Abstract
Acyl-CoA-dependent lysophospholipid acyltransferases play an important role in attaining the appropriate molecular species of phospholipids. A number of genes encoding these activities were recently identified. It has become clear that multiple genes can encode one enzymatic activity and that a given gene may encode multiple activities. Here we report the identification of a gene encoding a mammalian acyl-CoA-dependent lysophospholipid acyltransferase with prominent activity toward ethanolamine-containing lysophospholipids, which we termed acyl-CoA:lysophosphatidylethanolamine acyltransferase 2, LPEAT2 (previously annotated as AYTL3 or AGPAT7).

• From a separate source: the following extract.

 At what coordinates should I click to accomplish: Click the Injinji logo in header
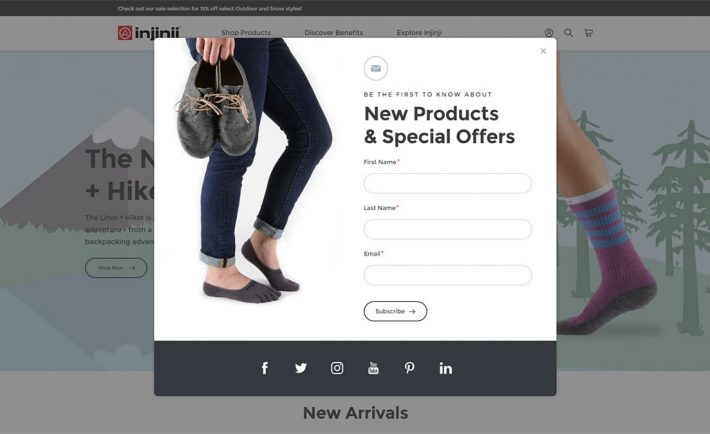click(149, 33)

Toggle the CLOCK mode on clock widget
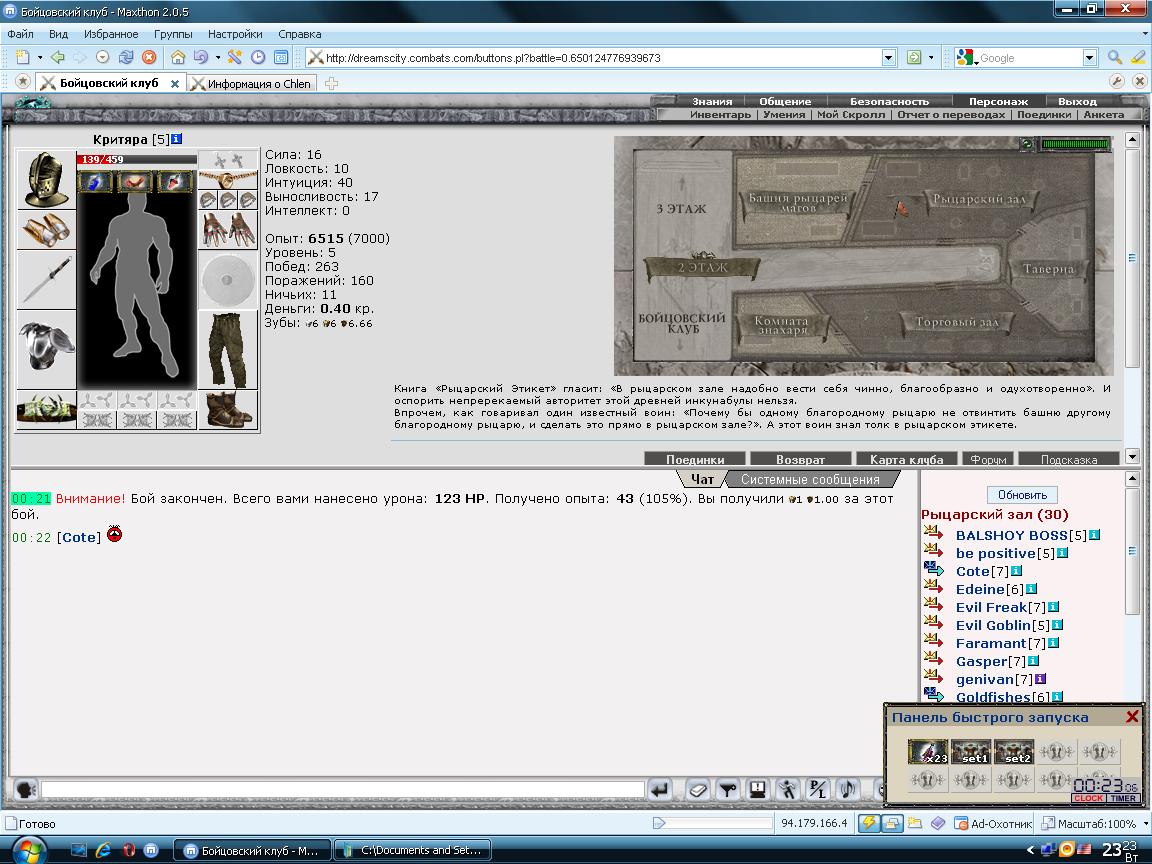pyautogui.click(x=1089, y=799)
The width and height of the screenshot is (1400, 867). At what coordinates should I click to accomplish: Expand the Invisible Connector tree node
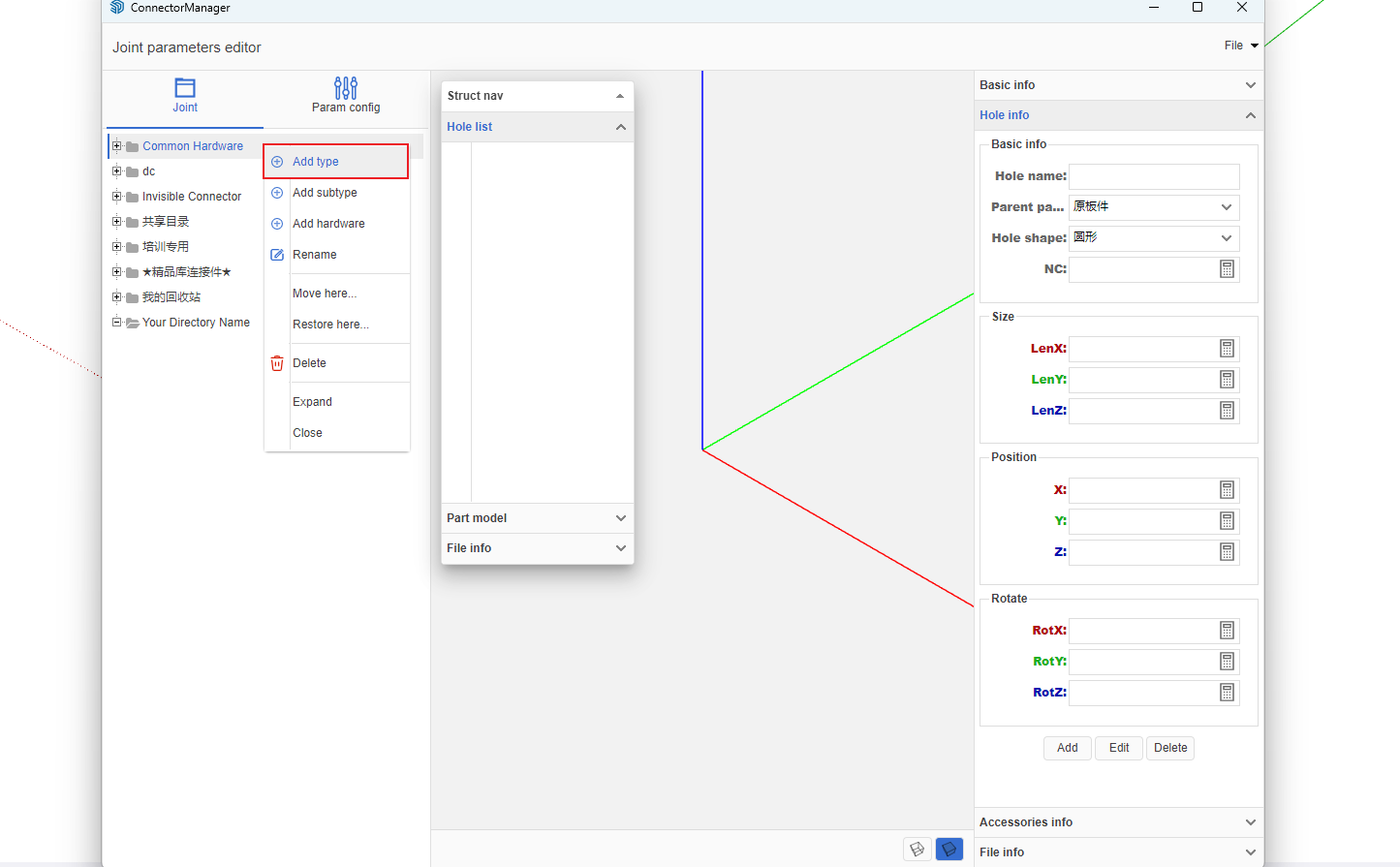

LPEAT2 is predominantly expressed in brain, coinciding with an enrichment of phosphatidylethanolamine in this tissue. Ectopic expression of LPEAT2 in mammalian HEK293T cells led to a dramatic increase (up to 9-fold) in LPEAT activity when compared with cells transfected with empty vector or an unrelated acyltransferase. LPEAT2 also exhibited significant acyl-CoA-dependent acyltransferase activity toward 1-O-alkenyl-lysophosphatidylethanolamine, lysophosphatidylglycerol, 1-O-alkyl-lysophosphatidylcholine, lysophosphatidylserine, and lysophosphatidylcholine but lacked appreciable acylating activity toward glycerol 3-phosphate, lysophosphatidic acid, lysophosphatidylinositol, and diacylglycerol, demonstrating multiple but selective functions of LPEAT2 as an enzyme involved in phospholipid remodeling. LPEAT2 recognizes a broad range of medium and long chain fatty acyl-CoA, and its activity was not affected by Ca(2+). When overexpressed in mammalian cells, LPEAT2 is localized to the endoplasmic reticulum. siRNA-mediated knockdown of LPEAT2 in HEK293T cells significantly decreased LPEAT and 1-alkenyl-LPEAT activities but did not affect other lysophospholipid acylating activities. These findings identify LPEAT2 as an important enzyme in the biosynthesis of ethanolamine-containing phospholipids, especially in brain.
Highlights
Phospholipids are the major constituents of biological membranes, playing important roles in multiple cellular processes including maintenance of the cellular permeability barrier, regulation of the activities of proteins associated with the membrane, and regulation of intracellular signaling by serving as precursors of signaling molecules [1, 2]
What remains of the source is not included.